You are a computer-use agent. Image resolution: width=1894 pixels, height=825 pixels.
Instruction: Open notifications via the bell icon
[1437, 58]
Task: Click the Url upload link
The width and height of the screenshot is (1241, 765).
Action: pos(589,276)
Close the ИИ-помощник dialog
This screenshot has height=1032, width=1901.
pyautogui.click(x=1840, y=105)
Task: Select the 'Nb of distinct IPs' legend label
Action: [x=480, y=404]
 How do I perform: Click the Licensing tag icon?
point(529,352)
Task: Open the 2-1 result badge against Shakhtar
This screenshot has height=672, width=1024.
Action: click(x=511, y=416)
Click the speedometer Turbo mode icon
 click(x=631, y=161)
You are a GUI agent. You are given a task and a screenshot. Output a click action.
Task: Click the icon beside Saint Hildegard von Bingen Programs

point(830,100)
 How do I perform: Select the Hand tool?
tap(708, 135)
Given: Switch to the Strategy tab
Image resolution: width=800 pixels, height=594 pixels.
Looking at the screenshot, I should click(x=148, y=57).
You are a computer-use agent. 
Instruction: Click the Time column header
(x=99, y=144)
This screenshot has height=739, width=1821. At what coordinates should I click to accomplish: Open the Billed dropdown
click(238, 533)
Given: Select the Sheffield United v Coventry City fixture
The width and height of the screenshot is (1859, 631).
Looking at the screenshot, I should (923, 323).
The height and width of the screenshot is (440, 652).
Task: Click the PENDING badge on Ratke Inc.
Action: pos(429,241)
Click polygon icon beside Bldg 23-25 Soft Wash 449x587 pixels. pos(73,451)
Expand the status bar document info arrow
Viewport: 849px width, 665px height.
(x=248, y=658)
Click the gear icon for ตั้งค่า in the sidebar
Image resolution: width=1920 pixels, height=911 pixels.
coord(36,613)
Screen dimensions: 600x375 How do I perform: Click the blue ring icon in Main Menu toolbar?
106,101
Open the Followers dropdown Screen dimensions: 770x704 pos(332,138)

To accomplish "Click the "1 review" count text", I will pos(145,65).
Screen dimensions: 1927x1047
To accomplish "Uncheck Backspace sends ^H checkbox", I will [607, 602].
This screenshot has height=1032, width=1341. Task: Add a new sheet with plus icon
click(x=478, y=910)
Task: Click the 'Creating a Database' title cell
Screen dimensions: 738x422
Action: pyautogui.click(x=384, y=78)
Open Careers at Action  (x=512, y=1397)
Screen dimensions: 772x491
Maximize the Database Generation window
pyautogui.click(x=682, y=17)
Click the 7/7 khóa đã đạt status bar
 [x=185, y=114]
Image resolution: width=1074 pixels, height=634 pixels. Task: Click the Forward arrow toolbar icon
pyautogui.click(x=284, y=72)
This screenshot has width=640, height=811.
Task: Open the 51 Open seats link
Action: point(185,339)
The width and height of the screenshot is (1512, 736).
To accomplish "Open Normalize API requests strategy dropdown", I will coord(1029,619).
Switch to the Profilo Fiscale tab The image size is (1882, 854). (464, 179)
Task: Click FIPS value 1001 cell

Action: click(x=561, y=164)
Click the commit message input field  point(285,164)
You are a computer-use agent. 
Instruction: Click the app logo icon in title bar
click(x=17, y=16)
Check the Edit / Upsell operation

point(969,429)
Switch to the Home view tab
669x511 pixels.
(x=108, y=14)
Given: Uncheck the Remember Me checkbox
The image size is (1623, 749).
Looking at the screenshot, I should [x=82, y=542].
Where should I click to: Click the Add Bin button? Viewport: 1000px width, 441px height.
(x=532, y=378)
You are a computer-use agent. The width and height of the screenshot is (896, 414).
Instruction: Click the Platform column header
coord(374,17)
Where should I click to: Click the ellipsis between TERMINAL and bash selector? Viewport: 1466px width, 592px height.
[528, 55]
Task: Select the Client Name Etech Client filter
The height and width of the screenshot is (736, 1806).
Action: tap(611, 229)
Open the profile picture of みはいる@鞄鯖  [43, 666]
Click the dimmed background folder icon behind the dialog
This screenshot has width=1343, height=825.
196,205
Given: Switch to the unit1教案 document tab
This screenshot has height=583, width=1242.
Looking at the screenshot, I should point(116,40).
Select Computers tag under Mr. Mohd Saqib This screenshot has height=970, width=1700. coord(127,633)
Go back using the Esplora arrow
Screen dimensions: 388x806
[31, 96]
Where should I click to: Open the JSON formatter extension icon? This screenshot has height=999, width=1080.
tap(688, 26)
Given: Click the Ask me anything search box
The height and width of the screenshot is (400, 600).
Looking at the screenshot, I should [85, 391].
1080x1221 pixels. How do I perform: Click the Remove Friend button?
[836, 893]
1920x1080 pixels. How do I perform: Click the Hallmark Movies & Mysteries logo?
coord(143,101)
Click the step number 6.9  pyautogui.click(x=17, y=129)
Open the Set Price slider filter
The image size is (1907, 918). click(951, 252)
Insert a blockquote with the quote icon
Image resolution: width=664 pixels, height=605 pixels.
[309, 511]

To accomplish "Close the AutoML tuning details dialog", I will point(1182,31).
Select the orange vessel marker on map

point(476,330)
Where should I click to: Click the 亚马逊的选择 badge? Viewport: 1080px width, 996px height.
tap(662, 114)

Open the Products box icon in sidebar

^^^^^^^^^^^^^^^^

- INSTRUCTIONS FOR THE TASK: Please show every line of the entries above that contains the word "Uncheck".

- SOLUTION FOR THIS EXERCISE:
To accomplish "Uncheck Backspace sends ^H checkbox", I will [607, 602].
Given: Uncheck the Remember Me checkbox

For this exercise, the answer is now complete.